Masse a tre anni

Un estratto da Il Bambino dalle uova d'oro di Elvio Fachinelli

"Appena arrivato, Nino corre a impadronirsi di un triciclo, suo fratello minore Giovanni insiste per averlo, piange, ma Nino fa il duro. Dopo un po', non so come, c'è un triciclo anche per Giovanni, e i due fratelli vanno su e giù per il corridoio, facendo chiaramente società tra di loro ed escludendo tutti gli altri.
Hanno portato da casa un manganello di gomma. A un certo punto Sandro dà fastidio a Nino, e questo gli allunga una notevole botta in testa. Risposta timida di Sandro, che poco dopo manganella Corrado -più piccolo".

[...]

"Il problema che ci troviamo continuamente di fronte è dunque quello del giusto rapporto dell'adulto con il bambino, del loro uso reciproco in vista di un reciproco imparare e divertirsi e modificarsi insieme. Per fare questo, ci sembrano essenziali due cose. In primo luogo, un numero limitato di bambini per ogni adulto. La realtà attuale milanese vede fino a 40 bambini controllati e diretti da un'unica maestra.

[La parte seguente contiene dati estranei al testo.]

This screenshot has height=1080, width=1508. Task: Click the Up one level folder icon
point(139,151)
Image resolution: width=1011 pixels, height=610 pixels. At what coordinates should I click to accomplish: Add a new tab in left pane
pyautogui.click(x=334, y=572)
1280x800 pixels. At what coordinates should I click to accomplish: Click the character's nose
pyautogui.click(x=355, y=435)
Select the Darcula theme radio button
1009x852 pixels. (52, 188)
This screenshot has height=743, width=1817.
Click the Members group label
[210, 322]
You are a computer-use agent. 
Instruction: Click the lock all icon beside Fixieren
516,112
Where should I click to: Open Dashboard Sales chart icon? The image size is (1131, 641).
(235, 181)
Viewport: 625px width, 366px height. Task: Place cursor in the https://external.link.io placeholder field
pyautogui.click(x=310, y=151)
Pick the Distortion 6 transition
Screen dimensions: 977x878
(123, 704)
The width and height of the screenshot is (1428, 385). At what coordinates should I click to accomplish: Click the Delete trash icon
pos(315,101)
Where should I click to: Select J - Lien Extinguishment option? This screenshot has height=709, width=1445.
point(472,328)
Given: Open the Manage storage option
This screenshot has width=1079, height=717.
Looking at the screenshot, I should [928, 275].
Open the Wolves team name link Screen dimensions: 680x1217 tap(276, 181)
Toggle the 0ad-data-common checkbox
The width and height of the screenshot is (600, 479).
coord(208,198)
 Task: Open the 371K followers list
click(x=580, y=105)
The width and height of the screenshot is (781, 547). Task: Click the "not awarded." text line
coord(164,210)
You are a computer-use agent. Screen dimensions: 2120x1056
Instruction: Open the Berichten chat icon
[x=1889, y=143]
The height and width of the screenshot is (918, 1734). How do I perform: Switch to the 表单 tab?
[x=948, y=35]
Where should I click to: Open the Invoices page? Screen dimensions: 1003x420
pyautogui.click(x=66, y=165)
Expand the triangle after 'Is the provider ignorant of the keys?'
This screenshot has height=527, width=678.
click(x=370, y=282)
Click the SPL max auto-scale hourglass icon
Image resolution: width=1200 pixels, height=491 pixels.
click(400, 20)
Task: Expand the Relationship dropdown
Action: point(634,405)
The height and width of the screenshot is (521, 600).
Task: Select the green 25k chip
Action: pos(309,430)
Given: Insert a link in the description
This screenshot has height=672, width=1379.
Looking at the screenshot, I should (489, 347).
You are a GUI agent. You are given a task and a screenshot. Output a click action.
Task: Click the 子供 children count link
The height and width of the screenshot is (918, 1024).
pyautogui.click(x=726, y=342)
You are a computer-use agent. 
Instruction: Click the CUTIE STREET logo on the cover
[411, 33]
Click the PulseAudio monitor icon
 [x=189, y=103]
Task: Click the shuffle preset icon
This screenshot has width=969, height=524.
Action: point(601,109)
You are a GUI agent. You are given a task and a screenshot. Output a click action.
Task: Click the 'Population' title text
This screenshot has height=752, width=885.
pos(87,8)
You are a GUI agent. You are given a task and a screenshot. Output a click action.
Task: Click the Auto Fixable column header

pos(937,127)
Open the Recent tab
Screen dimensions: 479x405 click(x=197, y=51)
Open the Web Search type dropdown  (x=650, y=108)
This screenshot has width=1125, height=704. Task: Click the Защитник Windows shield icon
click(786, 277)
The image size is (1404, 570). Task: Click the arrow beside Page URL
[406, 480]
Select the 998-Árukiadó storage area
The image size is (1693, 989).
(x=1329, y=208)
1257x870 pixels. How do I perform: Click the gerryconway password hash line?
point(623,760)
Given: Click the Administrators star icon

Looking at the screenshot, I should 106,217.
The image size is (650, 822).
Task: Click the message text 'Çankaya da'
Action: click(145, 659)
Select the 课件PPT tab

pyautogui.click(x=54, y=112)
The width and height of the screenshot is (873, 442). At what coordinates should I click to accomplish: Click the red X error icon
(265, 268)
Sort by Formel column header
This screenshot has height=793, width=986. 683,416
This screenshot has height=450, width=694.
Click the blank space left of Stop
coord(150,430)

Già a 3 anni di età, molti bambini arrivano all'asilo come rattrappiti, si ha l'impressione che qualcosa che era disponibile è ormai congelato. Per di più si tratta spesso di comportamenti rigidi, che tendono a ripetersi, e che sembrano costringere l'adulto ad assumere una posizione puramente coercitiva, analoga a quella che è stata assunta dai genitori e che è probabilmente all'origine di questi tratti del comportamento.

Per fare un esempio, la distruttività di Nino fa venire venire la voglia di prenderlo a schiaffi -e se lo si facesse, non faremmo probabilmente che ripetere l'atteggiamento coercitivo di suo padre, a cui egli appunto risponde prendendo a calci le cose e così via.
Per tentare di sciogliere queste membra paralizzate è essenziale che si presenti al bambino un adulto diverso; e questo adulto potrà essere diverso solo se la struttura dell'asilo sarà tale da consentirgli, o meglio, da costringerlo, a confrontarsi personalmente con tutti i bambini del suo gruppo, e non con pochi scelti in una massa di esclusi.

Dal loro bambino che va all'asilo i genitori impareranno soltanto questa nozione; il bambino "disciplinato", il bambino "obbediente" servirà a rafforzare nei genitori la loro stessa obbedienza e passività di fronte al Mondo degli Ordini che scendono dall'alto".